Associando-se intimamente à construção do território costeiro e à constituição de parte da materialidade que integra a sua paisagem, a actividade pesqueira é observada em Cemitério das Âncoras através de uma experiência contemplativa sobre a natureza marítima, a expressão escultórica dos objectos pesqueiros ou os movimentos gestuais e corporais envolvidos neste ofício. Através de um conjunto de planos imóveis, a câmara fixa as paisagens de diferentes locais ao longo da costa portuguesa, ao mesmo tempo que capta diversos pormenores como redes de pesca ou pequenas embarcações que, moldadas e esculpidas pelo tempo, relevam um valor simbólico e memorial ligado a estes objectos. Esta correspondência, entre a intemporalidade da natureza e a temporalidade da materialidade ligada à pesca, é acompanhada no filme pelos relatos orais de pescadores e outras pessoas ligadas à pesca, que se expressam frequentemente através de frases elípticas e breves que não adivinhamos como começaram ou como irão terminar. Estas narrativas orais manifestam diversos aspectos que compõem as percepções sociais, económicas e culturais de quem trabalha com a pesca, como as denúncias às más práticas laborais, o aprendizado adquirido e herdado, a marcação das diferenças e semelhanças regionais, ou a organização das representações e conhecimentos plurais do “saber-fazer” piscatório.

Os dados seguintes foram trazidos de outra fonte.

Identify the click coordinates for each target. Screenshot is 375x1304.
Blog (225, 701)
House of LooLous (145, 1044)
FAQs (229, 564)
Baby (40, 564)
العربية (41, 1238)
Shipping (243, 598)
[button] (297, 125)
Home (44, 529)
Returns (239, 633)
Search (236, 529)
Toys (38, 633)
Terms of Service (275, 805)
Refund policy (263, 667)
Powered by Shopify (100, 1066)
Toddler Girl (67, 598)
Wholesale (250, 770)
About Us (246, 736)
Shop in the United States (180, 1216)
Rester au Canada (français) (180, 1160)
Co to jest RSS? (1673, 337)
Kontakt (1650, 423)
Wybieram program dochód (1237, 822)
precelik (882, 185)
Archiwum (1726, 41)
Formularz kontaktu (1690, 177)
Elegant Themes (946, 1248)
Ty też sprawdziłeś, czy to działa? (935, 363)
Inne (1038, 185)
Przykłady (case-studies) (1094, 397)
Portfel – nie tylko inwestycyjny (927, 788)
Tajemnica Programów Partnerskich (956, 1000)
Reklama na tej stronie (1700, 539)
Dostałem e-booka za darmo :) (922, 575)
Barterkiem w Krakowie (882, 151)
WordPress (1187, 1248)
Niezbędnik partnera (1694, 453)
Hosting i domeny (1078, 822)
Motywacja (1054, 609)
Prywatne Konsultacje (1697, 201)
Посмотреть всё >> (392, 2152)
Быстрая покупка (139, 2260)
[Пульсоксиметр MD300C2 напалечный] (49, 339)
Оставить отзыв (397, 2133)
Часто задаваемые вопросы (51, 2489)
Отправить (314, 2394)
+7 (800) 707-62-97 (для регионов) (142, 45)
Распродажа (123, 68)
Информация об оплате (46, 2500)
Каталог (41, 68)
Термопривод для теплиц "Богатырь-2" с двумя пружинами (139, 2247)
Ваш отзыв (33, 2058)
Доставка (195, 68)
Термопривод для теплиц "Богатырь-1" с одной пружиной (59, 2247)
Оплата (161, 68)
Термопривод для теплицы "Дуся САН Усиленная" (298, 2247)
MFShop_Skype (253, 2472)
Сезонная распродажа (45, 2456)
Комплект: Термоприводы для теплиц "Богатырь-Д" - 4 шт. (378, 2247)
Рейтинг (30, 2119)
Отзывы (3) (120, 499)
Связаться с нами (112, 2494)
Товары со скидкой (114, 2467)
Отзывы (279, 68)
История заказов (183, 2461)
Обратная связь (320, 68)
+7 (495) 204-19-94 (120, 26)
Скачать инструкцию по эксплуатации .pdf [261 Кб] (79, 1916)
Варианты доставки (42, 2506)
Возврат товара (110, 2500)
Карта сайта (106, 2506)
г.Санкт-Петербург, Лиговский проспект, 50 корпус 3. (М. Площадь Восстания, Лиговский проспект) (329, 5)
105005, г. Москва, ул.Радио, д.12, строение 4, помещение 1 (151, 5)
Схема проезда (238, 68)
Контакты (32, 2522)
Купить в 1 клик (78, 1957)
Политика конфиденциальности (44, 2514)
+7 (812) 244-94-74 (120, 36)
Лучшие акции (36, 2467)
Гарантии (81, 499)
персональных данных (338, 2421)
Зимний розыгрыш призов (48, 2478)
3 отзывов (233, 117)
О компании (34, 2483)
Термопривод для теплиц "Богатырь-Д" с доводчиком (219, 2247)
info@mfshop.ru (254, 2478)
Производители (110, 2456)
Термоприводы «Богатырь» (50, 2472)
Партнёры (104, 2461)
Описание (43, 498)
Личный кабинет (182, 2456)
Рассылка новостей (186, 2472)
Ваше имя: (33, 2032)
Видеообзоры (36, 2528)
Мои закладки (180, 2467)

No entanto, Cemitério das Âncoras é um igual reflexo do lado mais obscuro da pesca: o trabalho árduo, as mudanças nocivas da era de capitalismo, as alterações ambientais, a diminuição dos recursos da pesca, o desaparecimento de diversas artes artesanais em resultado da perda de rentabilidade e das múltiplas inovações tecnológicas de motorização e mecanização das operações piscatórias.

Por outro lado, estes diversos entrevistados nunca são praticamente figurados no filme, enquadrando-se dentro de uma estratégia discursiva de supressão da identificação de quem fala, que se compatibilizada com a forma como os locais são filmados, dado que o reconhecimento dos lugares se dá apenas por pequenos vestígios ligados ao nome dos barcos ou às particularidades de certas paisagens. Este exercício de imagens, onde nada é imediatamente dado, produz uma espécie de representação ecuménica da actividade piscatória, que remete a algo mais universal e colectivo, que pode vir do pessoal para o todo ou do todo para o pessoal.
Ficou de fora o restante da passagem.